"""
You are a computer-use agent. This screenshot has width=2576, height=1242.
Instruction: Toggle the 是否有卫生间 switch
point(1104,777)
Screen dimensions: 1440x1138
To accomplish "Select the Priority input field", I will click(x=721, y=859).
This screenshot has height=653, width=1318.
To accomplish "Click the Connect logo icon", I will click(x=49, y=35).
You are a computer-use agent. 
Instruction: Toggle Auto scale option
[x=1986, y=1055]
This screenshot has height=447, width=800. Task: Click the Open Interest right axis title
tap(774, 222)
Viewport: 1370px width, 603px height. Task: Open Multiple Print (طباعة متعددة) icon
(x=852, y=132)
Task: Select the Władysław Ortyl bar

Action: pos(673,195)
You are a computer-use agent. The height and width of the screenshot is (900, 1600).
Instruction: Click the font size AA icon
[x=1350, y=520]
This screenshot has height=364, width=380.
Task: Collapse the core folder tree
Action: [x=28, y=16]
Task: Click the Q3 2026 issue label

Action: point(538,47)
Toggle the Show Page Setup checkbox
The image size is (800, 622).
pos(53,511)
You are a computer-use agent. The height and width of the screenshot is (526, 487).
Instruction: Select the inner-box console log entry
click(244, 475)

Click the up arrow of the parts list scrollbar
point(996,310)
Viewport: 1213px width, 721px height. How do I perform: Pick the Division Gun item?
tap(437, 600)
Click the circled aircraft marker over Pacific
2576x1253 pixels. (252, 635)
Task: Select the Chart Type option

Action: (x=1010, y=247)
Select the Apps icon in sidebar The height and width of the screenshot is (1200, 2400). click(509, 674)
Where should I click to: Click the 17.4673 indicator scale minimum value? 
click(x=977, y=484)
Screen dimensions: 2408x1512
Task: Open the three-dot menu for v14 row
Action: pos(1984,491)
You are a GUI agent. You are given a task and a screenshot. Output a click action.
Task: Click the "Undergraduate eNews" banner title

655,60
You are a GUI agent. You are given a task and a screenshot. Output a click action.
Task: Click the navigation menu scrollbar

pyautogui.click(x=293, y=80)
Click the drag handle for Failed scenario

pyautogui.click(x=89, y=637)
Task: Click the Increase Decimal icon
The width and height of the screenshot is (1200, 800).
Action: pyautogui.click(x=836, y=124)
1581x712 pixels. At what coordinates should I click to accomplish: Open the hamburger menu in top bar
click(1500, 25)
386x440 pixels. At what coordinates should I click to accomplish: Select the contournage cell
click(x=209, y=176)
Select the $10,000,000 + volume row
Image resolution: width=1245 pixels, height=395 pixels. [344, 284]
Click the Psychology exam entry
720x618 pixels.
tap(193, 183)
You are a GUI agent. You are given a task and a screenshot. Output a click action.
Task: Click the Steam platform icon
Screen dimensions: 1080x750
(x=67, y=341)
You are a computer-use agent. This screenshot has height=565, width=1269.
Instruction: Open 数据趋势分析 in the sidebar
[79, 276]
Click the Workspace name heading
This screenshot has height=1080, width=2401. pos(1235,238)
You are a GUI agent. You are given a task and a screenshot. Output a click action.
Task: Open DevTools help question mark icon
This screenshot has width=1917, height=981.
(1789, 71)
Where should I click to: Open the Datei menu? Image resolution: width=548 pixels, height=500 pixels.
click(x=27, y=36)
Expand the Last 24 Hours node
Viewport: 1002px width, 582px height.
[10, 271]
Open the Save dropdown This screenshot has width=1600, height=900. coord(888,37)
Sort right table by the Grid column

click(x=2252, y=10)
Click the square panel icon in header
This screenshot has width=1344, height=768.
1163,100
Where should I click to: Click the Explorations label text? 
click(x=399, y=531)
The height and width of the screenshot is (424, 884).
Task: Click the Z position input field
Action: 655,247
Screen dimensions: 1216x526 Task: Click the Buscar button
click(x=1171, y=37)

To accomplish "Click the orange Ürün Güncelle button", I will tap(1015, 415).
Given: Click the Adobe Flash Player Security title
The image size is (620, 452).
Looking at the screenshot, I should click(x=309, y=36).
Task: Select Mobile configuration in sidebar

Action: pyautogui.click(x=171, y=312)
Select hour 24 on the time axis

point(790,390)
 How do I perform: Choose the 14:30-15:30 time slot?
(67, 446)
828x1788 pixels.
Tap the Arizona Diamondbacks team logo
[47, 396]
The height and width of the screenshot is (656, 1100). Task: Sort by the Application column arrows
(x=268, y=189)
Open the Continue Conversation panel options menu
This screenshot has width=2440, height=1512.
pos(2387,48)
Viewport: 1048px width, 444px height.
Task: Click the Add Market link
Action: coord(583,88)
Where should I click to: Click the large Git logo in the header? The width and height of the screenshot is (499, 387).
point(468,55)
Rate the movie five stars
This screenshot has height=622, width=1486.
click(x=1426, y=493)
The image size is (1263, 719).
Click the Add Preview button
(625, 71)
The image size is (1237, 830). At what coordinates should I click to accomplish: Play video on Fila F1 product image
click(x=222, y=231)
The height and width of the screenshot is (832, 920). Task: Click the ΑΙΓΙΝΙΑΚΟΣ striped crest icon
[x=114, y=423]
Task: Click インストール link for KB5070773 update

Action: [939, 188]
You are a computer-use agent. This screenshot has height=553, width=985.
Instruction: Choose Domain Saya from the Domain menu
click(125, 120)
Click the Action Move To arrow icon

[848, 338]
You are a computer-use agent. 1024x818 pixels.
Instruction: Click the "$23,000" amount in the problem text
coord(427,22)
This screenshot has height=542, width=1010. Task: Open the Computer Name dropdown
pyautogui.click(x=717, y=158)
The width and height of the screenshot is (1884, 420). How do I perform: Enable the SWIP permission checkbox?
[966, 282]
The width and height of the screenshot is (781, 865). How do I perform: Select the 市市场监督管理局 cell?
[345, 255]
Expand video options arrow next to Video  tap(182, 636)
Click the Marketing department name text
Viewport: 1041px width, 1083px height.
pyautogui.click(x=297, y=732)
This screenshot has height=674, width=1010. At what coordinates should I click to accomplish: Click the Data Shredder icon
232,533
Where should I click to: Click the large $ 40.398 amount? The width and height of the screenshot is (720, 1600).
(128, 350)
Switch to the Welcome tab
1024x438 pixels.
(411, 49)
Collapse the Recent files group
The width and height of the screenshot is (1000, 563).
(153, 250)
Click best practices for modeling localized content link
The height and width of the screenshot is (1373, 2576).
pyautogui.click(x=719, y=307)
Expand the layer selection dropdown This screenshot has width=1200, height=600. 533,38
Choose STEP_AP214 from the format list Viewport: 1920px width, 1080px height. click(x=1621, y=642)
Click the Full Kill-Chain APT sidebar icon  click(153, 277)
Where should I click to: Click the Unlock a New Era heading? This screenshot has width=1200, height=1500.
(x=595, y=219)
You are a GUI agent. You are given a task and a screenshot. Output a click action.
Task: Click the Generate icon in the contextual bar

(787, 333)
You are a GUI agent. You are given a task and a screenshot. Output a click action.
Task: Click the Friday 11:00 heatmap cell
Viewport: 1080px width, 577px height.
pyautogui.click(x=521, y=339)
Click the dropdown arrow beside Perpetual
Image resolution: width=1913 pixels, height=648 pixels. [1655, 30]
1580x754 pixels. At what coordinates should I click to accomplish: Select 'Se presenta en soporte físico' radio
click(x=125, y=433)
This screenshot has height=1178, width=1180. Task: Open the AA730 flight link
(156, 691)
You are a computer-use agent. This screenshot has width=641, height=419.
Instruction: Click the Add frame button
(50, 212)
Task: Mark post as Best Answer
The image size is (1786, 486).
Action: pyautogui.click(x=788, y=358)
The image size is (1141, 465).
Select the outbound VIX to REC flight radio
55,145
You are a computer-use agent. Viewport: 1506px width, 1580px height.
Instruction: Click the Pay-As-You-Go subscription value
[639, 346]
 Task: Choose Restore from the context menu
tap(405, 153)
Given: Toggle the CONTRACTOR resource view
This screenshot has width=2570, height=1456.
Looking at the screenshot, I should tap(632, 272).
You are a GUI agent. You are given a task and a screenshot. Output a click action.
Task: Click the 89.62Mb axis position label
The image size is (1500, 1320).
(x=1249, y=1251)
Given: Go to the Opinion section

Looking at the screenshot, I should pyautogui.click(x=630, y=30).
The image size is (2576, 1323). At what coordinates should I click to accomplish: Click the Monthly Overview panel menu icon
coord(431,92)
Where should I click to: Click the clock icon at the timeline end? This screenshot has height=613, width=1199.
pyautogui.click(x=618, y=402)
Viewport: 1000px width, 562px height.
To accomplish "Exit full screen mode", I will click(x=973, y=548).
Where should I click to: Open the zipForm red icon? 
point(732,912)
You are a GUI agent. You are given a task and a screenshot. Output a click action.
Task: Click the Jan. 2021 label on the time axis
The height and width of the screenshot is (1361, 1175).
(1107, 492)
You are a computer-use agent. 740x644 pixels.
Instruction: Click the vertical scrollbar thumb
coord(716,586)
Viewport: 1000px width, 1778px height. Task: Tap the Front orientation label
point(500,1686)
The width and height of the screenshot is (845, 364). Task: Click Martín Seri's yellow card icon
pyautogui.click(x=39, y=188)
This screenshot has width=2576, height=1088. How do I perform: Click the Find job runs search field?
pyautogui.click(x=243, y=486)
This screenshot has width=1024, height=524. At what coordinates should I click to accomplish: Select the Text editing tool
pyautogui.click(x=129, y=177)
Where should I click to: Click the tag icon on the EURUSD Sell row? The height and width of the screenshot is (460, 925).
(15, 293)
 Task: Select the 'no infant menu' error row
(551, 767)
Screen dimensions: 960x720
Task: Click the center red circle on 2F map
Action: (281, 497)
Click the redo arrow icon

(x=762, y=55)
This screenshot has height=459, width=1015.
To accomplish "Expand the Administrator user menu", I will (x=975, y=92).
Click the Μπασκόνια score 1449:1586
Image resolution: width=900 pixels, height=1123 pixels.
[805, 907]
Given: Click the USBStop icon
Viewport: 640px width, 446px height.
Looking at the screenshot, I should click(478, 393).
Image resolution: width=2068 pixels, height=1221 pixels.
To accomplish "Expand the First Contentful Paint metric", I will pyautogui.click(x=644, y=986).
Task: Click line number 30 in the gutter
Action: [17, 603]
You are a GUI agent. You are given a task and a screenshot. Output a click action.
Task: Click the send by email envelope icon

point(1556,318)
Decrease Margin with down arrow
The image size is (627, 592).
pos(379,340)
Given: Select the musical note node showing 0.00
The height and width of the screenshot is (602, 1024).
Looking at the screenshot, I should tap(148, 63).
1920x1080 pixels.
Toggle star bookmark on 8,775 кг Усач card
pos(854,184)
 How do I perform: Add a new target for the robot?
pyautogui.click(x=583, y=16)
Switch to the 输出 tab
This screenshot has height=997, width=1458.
"""
Request ▸
Reproduce the data without alteration from the line containing "The image size is (2576, 1323)." through the line containing "will click(x=973, y=548).", including both of those lines.

Correct result ▸
The image size is (2576, 1323). At what coordinates should I click to accomplish: Click the Monthly Overview panel menu icon
coord(431,92)
Where should I click to: Click the clock icon at the timeline end? This screenshot has height=613, width=1199.
pyautogui.click(x=618, y=402)
Viewport: 1000px width, 562px height.
To accomplish "Exit full screen mode", I will click(x=973, y=548).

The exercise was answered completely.